● Provided passage:
Statin-induced myopathy will generally resolve in a few weeks, once the medication is discontinued. Obviously, severe myositis or rhabdomyolysis will require further treatment. In a few cases, the symptoms persist for more than a year but generally do not progress during that time period. Current management guidelines recommend a baseline CPK, with another drawn if a patient complains of muscle soreness, tenderness, or pain. The routine monitoring of CPK in asymptomatic patients is not advised. If at any time the level exceeds 10 times the upper limit of normal (even if the patient is asymptomatic), the medication should be stopped. Moderate elevations in CPK may be followed with weekly lab draws until the symptoms resolve. Obviously, there also should be a search for other secondary causes of myalgia and weakness. While it is advisable to recommend patients with symptoms of statin toxicity limit physical activity, the role of Coenzyme Q10 has not been well established.
Statins are highly effective lipid-lowering agents, used by 100 million people worldwide. Generally, their side effect profile is quite favorable, with myalgia and weakness the most common side effects. However, because 40%-80% of the general population is sedentary, these medications have not been well-studied in active individuals. In one study of statin myopathy, 20% of patients reported some novel exercise prior to the onset of symptoms. In another, following Austrian professional athletes for 8 yr, only 6 of 22 (27%) tolerated at least one of the statins, without developing muscle pain and weakness (3).

● Exercise data:
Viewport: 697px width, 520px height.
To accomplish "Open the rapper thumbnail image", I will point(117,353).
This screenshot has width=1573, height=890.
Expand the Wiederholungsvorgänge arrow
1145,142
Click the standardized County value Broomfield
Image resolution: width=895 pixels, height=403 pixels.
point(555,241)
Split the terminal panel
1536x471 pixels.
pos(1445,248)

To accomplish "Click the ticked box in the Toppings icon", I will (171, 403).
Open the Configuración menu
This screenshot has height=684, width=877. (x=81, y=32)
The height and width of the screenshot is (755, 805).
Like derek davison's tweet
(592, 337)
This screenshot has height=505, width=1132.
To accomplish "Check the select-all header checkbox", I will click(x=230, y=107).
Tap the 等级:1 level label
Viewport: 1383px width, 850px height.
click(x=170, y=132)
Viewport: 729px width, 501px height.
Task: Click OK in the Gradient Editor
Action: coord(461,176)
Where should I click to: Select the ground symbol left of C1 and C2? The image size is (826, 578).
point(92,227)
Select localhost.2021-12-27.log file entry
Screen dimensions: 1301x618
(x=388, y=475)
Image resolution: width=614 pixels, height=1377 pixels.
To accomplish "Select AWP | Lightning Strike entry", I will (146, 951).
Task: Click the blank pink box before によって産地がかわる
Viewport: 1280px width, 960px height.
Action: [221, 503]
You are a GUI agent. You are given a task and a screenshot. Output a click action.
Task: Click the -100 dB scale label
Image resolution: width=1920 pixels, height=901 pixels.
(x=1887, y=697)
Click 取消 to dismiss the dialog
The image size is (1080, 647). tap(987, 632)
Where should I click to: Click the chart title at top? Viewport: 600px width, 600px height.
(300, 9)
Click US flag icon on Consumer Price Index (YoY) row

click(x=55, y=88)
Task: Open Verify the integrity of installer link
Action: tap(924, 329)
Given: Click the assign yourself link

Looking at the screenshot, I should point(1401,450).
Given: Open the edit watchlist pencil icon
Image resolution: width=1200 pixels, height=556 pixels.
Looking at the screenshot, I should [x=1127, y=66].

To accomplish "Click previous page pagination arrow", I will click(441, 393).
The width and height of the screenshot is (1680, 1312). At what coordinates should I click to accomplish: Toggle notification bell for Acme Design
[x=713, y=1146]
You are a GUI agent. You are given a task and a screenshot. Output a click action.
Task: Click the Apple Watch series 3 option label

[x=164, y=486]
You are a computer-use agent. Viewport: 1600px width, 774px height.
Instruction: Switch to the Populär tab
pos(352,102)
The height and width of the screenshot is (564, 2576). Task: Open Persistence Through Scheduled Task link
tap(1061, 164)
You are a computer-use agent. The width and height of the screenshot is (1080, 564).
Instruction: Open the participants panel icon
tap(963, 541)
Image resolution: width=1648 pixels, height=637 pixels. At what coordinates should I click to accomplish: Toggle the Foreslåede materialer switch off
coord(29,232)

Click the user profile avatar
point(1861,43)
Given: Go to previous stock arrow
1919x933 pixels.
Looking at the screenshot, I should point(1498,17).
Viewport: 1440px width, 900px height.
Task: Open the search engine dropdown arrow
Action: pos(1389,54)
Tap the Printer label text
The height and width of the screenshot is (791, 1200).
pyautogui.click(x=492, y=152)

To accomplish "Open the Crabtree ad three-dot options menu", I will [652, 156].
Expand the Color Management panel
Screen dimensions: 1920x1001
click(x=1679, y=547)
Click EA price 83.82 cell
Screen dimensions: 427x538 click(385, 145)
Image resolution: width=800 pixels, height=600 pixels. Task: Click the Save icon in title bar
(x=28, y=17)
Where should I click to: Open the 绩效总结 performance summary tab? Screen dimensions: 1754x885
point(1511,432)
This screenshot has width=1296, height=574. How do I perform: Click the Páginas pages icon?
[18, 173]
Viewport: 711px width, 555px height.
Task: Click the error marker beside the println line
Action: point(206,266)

● Exercises to complete:
a – According to the statin myopathy passage, why have statins not been well studied in active individuals? Answer in one to three sentences.
b – Carry on the passage about statin myopathy from its last sentence.
The entries have no role in this.

● Answers to the tasks:
a – Statins have not been well studied in active people because 40%-80% of the general population is sedentary.

b –
In the absence of any other cause for the prolonged symptoms of myalgia and fatigue, our cyclist likely suffered from statin myotoxicity. This case draws attention to a potential "serious" adverse event for our patients that is not seen in the general population. Could exercise, with increased demands on the mitochondria for oxidative metabolism, potentiate muscle toxicity of statins? As mentioned previously, these medications have a direct effect upon mitochondrial function and oxidative metabolism. There is a shift toward carbohydrate utilization, and away from fatty acid metabolism. Muscle biopsies from patients with statin-induced myopathy show unusual amounts of lipid accumulation, consistent with decreased oxidative metabolism. While studies to date have not shown a consistent benefit from CoQ10 supplementation in reducing the effects of myopathy, it is intriguing to consider what effect it might have upon mitochondrial energy production (4). Until further research is carried out with active and athletic subjects, I would caution the use of HMG-CoA reductase inhibitors in this population, especially athletes who rely on fat metabolism for endurance.